Christopher Howarth: It’s time to end the great leasehold service charge rip-off
Christopher Howarth is a senior researcher working in the House of Commons. Prior to this he worked for Open Europe, as a Conservative Foreign Affairs Adviser and senior researcher to a Shadow Europe Minister. Prior to 1993, the owners of flats had virtually no rights.
An interesting article today on ConservativeHome by Christopher Howarth, a Conservative party researcher, calling for widespread reforms of leasehold … including: stop creating more of it.
The article makes the point that the rest of the world outside England and Wales does not have leasehold, or has got rid of it, ending long-term tenancies as a form of residential “ownership”.
Like LKP, Mr Howarth appears to be unenthusiastic about the property tribunal:
“It does not have the time or interest for long and complex cases, does not take evidence on oath and is easily swayed by the legal firepower at the disposal of large landlords.

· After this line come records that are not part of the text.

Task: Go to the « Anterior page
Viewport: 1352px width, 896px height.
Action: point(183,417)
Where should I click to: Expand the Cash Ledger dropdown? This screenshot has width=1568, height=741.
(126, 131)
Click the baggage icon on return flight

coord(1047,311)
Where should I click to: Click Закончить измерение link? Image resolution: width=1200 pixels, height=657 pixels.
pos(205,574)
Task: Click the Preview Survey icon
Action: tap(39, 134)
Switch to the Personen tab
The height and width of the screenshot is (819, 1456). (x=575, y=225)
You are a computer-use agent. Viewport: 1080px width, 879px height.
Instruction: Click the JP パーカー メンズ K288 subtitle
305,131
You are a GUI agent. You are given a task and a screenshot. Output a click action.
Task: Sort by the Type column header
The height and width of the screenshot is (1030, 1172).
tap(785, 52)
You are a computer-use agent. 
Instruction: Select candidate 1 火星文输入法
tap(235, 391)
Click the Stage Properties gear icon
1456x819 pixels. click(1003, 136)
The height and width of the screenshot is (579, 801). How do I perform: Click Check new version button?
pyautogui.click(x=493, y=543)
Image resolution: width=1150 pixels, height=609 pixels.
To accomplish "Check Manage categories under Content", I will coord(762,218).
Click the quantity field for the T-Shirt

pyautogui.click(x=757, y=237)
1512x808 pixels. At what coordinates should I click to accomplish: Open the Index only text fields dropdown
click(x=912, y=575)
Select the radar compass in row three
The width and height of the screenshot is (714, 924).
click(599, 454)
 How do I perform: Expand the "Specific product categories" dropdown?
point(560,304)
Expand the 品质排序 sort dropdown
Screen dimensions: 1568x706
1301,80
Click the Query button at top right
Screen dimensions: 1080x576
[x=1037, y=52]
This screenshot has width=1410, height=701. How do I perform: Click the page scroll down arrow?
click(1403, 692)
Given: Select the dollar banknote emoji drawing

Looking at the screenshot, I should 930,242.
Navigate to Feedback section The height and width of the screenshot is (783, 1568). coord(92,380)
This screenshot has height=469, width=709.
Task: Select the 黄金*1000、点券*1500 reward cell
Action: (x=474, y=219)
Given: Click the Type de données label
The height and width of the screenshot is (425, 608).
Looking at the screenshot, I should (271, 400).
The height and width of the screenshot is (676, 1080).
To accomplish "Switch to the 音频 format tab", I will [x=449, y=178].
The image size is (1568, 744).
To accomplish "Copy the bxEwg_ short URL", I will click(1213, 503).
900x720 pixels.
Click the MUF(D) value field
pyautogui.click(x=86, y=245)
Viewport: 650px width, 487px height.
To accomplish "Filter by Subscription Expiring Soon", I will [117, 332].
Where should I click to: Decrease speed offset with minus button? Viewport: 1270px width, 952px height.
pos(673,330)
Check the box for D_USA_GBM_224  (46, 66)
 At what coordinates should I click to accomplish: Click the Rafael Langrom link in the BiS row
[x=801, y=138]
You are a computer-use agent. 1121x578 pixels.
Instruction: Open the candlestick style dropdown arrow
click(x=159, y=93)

It’s a small legal world, and the money and careers (of tribunal judges) are made defending landlords, not small leaseholders.”
Well, that’s spot on.
Similarly, he has noted the unfair cost regime which cost Dennis Jackson his £800,000 Battersea flat through forfeiture (and which LKP and Sir Peter Bottomley successfully overturned).
SCANDAL: LKP stops forfeiture of £800,000 flat … over a £7,000 service charge dispute
He has also noted the more recent scandalous case of the Wellcome Trust, the second biggest charity in the world and a London landlord, spending, in fact, £114,000 to recover £6,000 from a leaseholder.
The case is now closed down with a Non-Disclosure Agreement – following the intervention of LKP, The Guardian and BBC R4 MoneyBox Live. However, we will report it in due course.
We are delighted that this high-handed bullying by the Welltrust, is known to MPs.
So, well done, ConservativeHome.
Mr Howarth also refers to the Parthenia Mundy Case, where chartered surveyor James Wyatt is challenging the flimsy substance behind lease valuation models (commissioned by London’s richest landlords from its most obsequious asset management/estate agency giants).
The Conservative researcher also understands how freeholders use legal costs to smother and silence leaseholder dissent in the courts.
Mr Howarth ends his article on ConservativeHome with a call for a number of fine reforms – including ending the creation of new leaseholds – and then asks whether government will act.
“The property lobby is very well-resourced, and has fought off many previous such attempts to improve leaseholder rights. There are many institutions with property portfolios represented in the Lords, and there is a whole legal industry lobby designed to service them, as well as the prevalence of donations from property entrepreneurs and companies.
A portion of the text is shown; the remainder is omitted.